Luanda - O Presidente da República de Angola, João Lourenço, deu recentemente um passo marcante ao condecorar Bonga e Waldemar Bastos com a mais alta distinção da Nação por ocasião dos 50 anos da independência. Este gesto simbólico foi amplamente aplaudido, visto como um ato de reconhecimento nacional inserido numa dinâmica de reconciliação, de memória e de orgulho reencontrado.

Fonte: Club-k.net

Ao celebrar estes dois gigantes da cultura – um, símbolo vivo da música angolana; outro, saudoso cantor-poeta já desaparecido –, escrevi que Angola sinalizou o fim de antigas exclusões e inaugurou um tempo de reparação histórica. Faltou, porém, da minha parte, completar a celebração desse quadro honorífico com um terceiro nome incontornável: Alberto Teta Lando. Tal como Bonga e Waldemar, Teta Lando foi uma consciência melódica no exílio e uma voz do povo silenciada durante anos, e a sua inclusão entre os homenageados no cinquentenário da independência foi também um ato de justiça cultural e unidade nacional. Celebrar Teta Lando ao mais alto nível significa inscrever também o seu nome no mármore da história nacional, reforçando a mensagem de que a Angola independente abraça todos os seus filhos artísticos, sem distinções.

Dos hinos da independência ao exílio forçado


Nascido em 1948, em Mbanza-a-Kongo, no norte de Angola, Alberto Teta Lando despontou ainda jovem como um talento musical excecional. Em plena era colonial, compôs a sua primeira canção em 1964 (em quimbundo, intitulada “Kinguibanza”), e já em 1966 gravava o primeiro LP, integrando o restrito panteão dos melhores músicos angolanos da época. As vésperas da independência encontraram Teta Lando no auge da criatividade, usando a música como arma de patriotismo e união. Em 1975, ano da libertação, lançou temas que se tornaram verdadeiros hinos fraternos da nova nação. Na canção “Angolano Segue em Frente”, por exemplo, ele clama que não importa se o angolano é “branco, mulato ou negro” – “isso não interessa a ninguém”; o que importa é “a tua vontade de fazer uma Angola melhor, [...] verdadeiramente livre, uma Angola independente”.

■ **Tarefas propostas**:
A: Com base no texto sobre Alberto Teta Lando, explique em uma a três frases o que significa celebrar o músico ao mais alto nível.
B: Reescreva, nos registros, tudo desde a linha que contém "Locate an element" até a linha que contém "center [320, 388].", substituindo "particular" por "specific" e mantendo o restante inalterado.

■ **Dados fornecidos**:
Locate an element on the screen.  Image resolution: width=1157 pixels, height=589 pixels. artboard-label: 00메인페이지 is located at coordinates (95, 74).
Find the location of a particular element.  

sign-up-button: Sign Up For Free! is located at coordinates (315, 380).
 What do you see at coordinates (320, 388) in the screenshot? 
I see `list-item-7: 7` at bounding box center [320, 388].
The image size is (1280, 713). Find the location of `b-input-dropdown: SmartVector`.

--

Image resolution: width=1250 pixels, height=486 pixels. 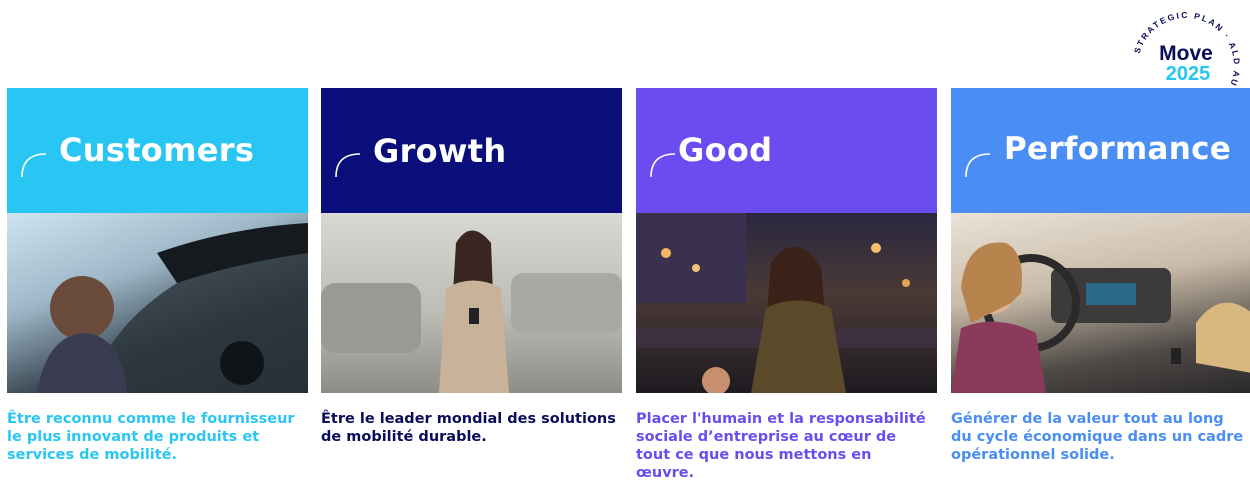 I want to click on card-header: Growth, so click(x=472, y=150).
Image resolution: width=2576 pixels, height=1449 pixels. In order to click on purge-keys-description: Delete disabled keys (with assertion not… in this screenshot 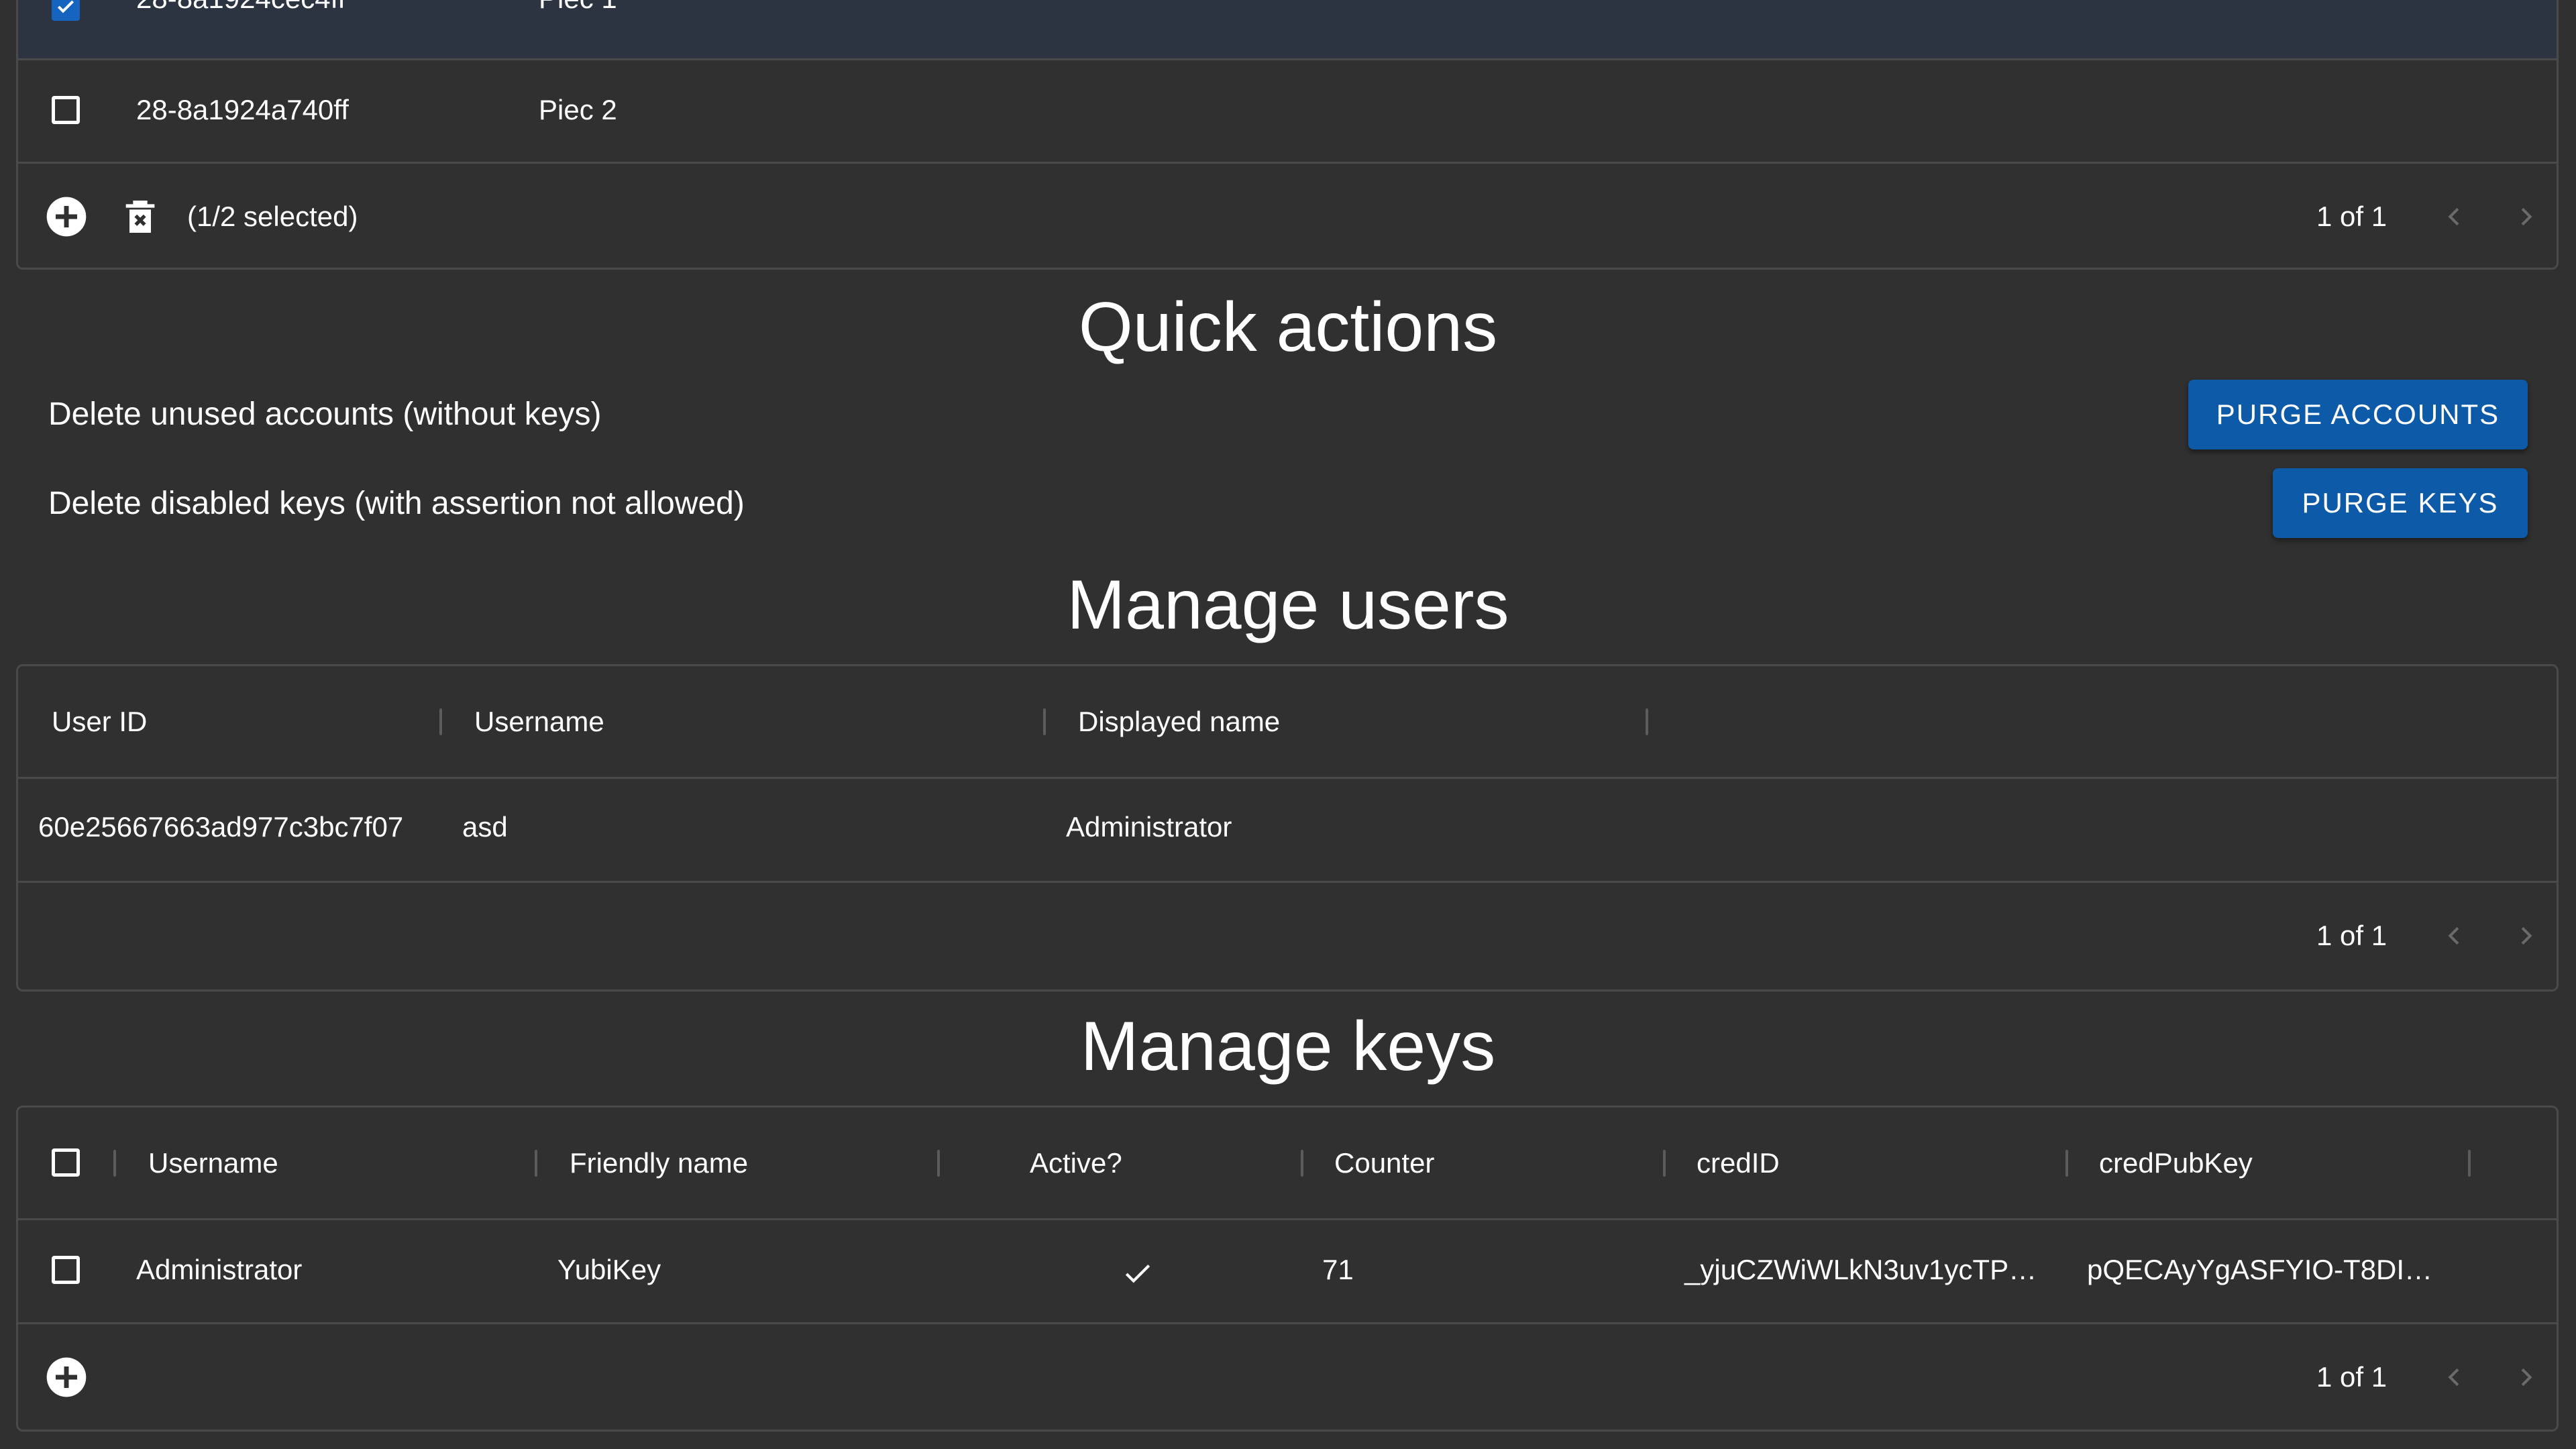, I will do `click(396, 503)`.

■ **Respostas escritas**:
A: Celebrar Teta Lando ao mais alto nível significa inscrever também o seu nome no mármore da história nacional. Desse modo, reforça-se a mensagem de que a Angola independente abraça todos os seus filhos artísticos, sem distinções.

B:
Locate an element on the screen.  Image resolution: width=1157 pixels, height=589 pixels. artboard-label: 00메인페이지 is located at coordinates (95, 74).
Find the location of a specific element.  

sign-up-button: Sign Up For Free! is located at coordinates (315, 380).
 What do you see at coordinates (320, 388) in the screenshot? 
I see `list-item-7: 7` at bounding box center [320, 388].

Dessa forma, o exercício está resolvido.